New website promotes over-the-counter birth control pills
The movement began more than two decades ago. "I think the pill is safer than aspirin and aspirin is available over the counter," the FDA's head of drug research said in 1992. The Pill still requires a prescription.
Last month, the non-profit organization Ibis Reproductive Health launched a website entitled Free the Pill. The new website is designed to educate the public about why a nonprescription oral contraceptive is needed. (You can't buy the Pill on the site.)
In the run-up to November's mid-term elections, some Republican Senate candidates also proposed making oral contraceptives available without prescription. Democratic opponents claimed that that this was merely an election year ploy to attract female voters by distracting them from the Republican Party's anti-abortion stance and the recent Hobby Lobby Supreme Court decision. Since over-the-counter drugs are not covered by health insurance, making birth control pills available without prescription would make the Affordable Care Act's contraceptive mandate irrelevant.
Oral contraceptives are used by 16 percent of American women, the single-biggest birth control category, the National Center for Health Statistics reported last month, although that varies widely according to age, race, and level of education (graphic is here).
The idea for making birth control pills available without prescription in the United States is not new: it originated in the early 1990s among health care practitioners and population experts working in conjunction with the U.S. Food and Drug Administration. In 1992, Philip A. Corfman, director of the FDA Center for Drug Evaluation and Research, proclaimed at birth control conference: "I think the pill is safer than aspirin and aspirin is available over the counter.'"
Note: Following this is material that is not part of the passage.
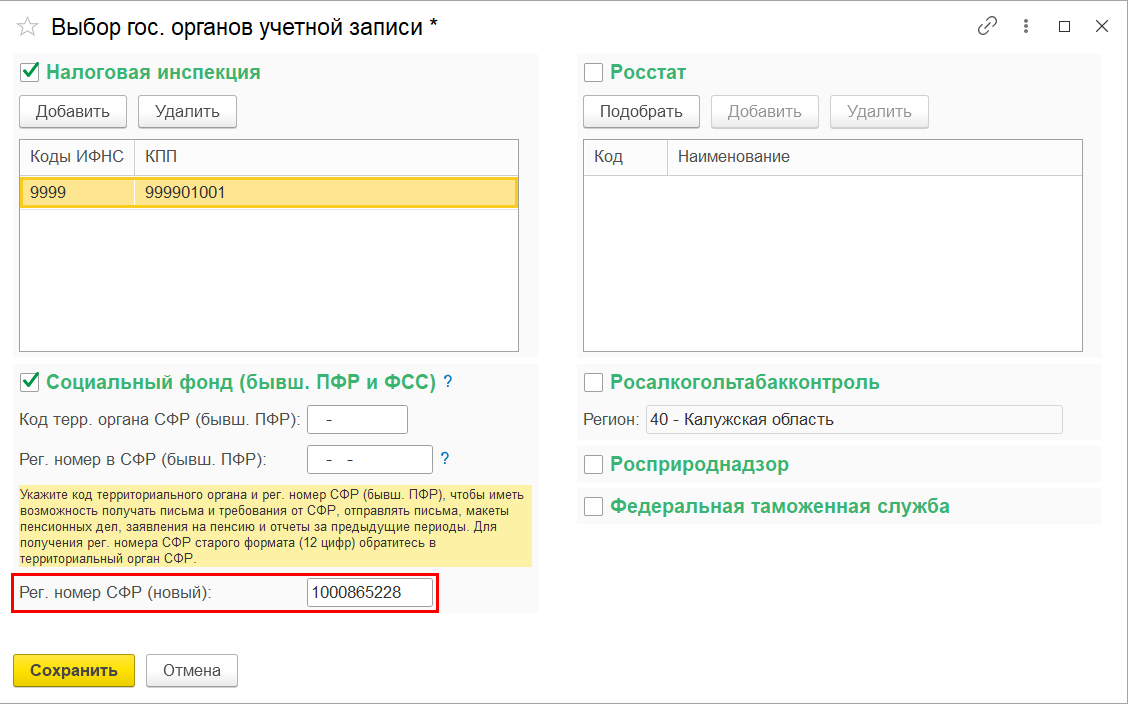
Task: Click the Рег. номер СФР (новый) field
Action: pos(370,592)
The following year, the FDA announced it would hold an open hearing to discuss issues related to providing oral contraceptives without prescription but canceled it in response to public criticism from feminist health activists and consumer protection groups who had participated in the Senate hearings on the safety of the Pill in the 1970s and continued to argue that use of the Pill carried too many contraindications to be made available without prescription. "Don't make the pill easier to acquire," pleaded Judy Norsigian, co-founder of the Boston Women's Health Book Collective (now Our Bodies Ourselves) Sidney Wolfe, director of Public Citizen's health research group, argued that removing the prescription requirement would increase the use of the pills by women at risk for serious side effects. Cindy Pearson, executive director of the National Women's Health Network observed, "A birth control prescription is the poor woman's ticket to health care." Women who visited a birth control clinic not only received a prescription for contraceptives, they were also screened for sexually transmitted diseases, high blood pressure, cancer, and other health problems.
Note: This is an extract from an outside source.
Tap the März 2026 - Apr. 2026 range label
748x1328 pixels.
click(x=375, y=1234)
For the next decade, proponents of OTC oral contraceptives focused on getting emergency contraception – a critically important but tiny slice of the market – approved by the FDA and making it available without prescription. (It was approved in 2000, with limitations, and is far harder to get in some other countries.) Then, in 2004, Ibis Reproductive Health created the Oral Contraceptives Over-the-Counter (OCOTC) Working Group "to evaluate objectively the risks and benefits of demedicalizing contraceptive care, with an eye toward improving access to OCs and potentially other hormonal contraceptive methods by making them available without a prescription."
The new Free the Pill website is the latest step in the women's health advocacy organization's efforts to set the pill free from the prescription. Ibis Reproductive Health and its supporters cannot make oral contraceptives available over the counter on their own: for that to happen, they must persuade a drug company to file a supplemental new drug application (sNDA) with the FDA requesting that the pill be switched from prescription to over-the-counter status. No drug company in the United States has chosen to do so.
Ibis hopes that the new website will convince the public and drug manufacturers that a prescription free pill is needed.